Exercise objective:
Print the items verbatim, from the first line of the items through the line containing "pyautogui.click(x=525, y=131)", with both ends included.

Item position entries
[start]

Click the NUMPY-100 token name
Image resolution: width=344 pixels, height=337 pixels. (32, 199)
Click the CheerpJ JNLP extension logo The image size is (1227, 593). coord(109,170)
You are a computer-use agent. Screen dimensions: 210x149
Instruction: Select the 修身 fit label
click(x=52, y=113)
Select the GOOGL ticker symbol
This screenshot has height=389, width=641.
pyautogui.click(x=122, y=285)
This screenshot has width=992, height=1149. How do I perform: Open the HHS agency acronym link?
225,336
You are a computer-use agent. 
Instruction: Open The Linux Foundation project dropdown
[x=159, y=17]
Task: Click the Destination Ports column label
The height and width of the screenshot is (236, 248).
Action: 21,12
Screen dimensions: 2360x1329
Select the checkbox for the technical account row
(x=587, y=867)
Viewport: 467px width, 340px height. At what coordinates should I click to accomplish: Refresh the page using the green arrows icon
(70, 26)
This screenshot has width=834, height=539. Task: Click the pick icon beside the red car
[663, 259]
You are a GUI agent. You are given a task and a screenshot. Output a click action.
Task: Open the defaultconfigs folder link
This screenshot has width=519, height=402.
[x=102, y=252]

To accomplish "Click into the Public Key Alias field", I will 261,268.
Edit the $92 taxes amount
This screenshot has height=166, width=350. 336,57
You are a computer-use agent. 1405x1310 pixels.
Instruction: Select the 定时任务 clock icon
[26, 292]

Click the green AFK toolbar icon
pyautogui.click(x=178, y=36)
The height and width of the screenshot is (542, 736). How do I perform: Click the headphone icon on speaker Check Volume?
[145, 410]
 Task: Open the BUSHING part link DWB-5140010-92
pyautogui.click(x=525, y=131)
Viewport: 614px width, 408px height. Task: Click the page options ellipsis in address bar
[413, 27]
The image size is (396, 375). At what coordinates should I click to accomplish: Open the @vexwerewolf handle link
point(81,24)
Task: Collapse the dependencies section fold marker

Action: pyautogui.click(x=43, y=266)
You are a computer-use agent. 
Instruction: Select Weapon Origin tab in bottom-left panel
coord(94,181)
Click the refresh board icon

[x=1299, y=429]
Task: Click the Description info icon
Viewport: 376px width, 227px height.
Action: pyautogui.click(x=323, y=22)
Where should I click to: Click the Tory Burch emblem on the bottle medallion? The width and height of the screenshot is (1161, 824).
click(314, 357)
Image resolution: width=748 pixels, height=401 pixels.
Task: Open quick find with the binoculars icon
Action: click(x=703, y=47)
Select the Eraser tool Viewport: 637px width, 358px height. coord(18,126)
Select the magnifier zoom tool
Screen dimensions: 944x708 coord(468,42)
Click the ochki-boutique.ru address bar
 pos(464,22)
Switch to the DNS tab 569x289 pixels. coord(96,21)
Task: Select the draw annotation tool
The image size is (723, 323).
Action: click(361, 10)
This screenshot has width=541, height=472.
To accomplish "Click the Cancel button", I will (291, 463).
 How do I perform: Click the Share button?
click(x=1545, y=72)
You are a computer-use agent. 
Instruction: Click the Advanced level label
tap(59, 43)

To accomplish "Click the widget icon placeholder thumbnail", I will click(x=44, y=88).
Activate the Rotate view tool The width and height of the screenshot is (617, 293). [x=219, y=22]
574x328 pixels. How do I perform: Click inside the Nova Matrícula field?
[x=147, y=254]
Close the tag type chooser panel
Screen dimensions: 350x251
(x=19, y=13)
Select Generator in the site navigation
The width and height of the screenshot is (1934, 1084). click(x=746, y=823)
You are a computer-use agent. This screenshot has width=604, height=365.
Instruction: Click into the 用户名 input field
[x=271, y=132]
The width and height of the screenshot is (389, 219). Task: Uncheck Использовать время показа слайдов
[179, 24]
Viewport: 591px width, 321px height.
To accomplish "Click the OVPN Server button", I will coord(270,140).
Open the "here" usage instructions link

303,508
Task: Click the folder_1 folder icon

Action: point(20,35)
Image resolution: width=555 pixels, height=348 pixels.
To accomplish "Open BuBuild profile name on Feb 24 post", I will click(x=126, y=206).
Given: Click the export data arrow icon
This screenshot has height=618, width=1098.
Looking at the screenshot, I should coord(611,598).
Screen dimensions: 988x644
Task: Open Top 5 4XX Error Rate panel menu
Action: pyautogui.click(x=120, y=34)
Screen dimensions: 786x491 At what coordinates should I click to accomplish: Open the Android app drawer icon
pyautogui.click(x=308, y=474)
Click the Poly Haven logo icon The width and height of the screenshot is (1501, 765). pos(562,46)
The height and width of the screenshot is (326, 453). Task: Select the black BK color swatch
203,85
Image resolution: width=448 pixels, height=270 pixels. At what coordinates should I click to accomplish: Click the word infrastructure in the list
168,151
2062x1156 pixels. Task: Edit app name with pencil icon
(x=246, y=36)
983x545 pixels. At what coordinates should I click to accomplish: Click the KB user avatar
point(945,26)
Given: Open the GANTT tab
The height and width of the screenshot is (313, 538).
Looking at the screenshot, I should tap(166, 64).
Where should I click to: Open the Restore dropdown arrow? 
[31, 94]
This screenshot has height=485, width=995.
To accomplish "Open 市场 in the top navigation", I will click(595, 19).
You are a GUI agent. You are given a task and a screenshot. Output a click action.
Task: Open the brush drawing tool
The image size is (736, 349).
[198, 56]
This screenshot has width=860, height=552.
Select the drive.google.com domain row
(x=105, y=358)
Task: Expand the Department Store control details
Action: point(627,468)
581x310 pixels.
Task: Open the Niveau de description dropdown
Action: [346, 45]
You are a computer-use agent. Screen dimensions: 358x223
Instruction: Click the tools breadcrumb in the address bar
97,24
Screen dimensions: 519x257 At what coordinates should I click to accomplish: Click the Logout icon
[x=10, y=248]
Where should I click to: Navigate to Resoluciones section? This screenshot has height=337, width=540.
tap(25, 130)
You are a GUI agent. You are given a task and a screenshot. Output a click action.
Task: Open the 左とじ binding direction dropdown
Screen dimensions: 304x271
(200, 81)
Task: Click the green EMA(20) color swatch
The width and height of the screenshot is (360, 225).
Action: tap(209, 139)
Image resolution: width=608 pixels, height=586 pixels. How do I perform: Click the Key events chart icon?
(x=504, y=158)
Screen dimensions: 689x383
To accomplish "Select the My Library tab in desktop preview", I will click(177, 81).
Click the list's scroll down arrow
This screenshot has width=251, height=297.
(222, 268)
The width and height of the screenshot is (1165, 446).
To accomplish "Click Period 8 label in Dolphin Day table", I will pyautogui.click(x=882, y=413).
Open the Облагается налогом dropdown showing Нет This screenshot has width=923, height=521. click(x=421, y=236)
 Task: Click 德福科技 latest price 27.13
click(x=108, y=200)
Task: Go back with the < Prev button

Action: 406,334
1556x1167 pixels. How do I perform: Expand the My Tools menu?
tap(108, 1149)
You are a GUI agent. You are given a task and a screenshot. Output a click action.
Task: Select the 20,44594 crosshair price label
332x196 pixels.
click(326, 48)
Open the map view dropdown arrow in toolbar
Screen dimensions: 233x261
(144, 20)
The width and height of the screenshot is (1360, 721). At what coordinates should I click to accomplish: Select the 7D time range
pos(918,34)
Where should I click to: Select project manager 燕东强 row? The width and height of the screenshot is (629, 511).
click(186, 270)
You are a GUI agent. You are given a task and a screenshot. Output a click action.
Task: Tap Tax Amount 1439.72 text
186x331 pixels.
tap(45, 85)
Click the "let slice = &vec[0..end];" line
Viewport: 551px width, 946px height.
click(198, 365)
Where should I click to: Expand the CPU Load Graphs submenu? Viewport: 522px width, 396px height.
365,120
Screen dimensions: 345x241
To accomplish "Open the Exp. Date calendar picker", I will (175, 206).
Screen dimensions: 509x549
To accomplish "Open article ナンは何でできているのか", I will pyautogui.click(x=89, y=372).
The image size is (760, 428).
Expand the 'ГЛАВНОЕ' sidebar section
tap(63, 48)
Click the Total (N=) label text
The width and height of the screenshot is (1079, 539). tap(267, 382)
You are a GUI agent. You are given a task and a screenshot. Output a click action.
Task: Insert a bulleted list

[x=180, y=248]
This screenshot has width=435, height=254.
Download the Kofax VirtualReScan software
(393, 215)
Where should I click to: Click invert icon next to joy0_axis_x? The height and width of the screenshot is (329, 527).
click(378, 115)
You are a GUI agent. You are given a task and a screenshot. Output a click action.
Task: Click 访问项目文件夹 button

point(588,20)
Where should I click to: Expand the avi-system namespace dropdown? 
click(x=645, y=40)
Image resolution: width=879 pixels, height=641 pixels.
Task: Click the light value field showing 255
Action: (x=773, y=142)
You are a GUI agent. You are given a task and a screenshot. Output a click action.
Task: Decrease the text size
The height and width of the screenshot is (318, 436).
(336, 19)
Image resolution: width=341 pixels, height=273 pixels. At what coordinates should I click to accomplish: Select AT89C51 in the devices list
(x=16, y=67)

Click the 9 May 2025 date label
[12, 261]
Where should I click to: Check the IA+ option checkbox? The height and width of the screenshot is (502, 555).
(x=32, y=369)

[end]

Finished task:
Click the NUMPY-100 token name
Image resolution: width=344 pixels, height=337 pixels. (32, 199)
Click the CheerpJ JNLP extension logo The image size is (1227, 593). coord(109,170)
You are a computer-use agent. Screen dimensions: 210x149
Instruction: Select the 修身 fit label
click(x=52, y=113)
Select the GOOGL ticker symbol
This screenshot has height=389, width=641.
pyautogui.click(x=122, y=285)
This screenshot has width=992, height=1149. How do I perform: Open the HHS agency acronym link?
225,336
You are a computer-use agent. 
Instruction: Open The Linux Foundation project dropdown
[x=159, y=17]
Task: Click the Destination Ports column label
The height and width of the screenshot is (236, 248).
Action: 21,12
Screen dimensions: 2360x1329
Select the checkbox for the technical account row
(x=587, y=867)
Viewport: 467px width, 340px height. At what coordinates should I click to accomplish: Refresh the page using the green arrows icon
(70, 26)
This screenshot has width=834, height=539. Task: Click the pick icon beside the red car
[663, 259]
You are a GUI agent. You are given a task and a screenshot. Output a click action.
Task: Open the defaultconfigs folder link
This screenshot has width=519, height=402.
[x=102, y=252]

To accomplish "Click into the Public Key Alias field", I will 261,268.
Edit the $92 taxes amount
This screenshot has height=166, width=350. 336,57
You are a computer-use agent. 1405x1310 pixels.
Instruction: Select the 定时任务 clock icon
[26, 292]

Click the green AFK toolbar icon
pyautogui.click(x=178, y=36)
The height and width of the screenshot is (542, 736). How do I perform: Click the headphone icon on speaker Check Volume?
[145, 410]
 Task: Open the BUSHING part link DWB-5140010-92
pyautogui.click(x=525, y=131)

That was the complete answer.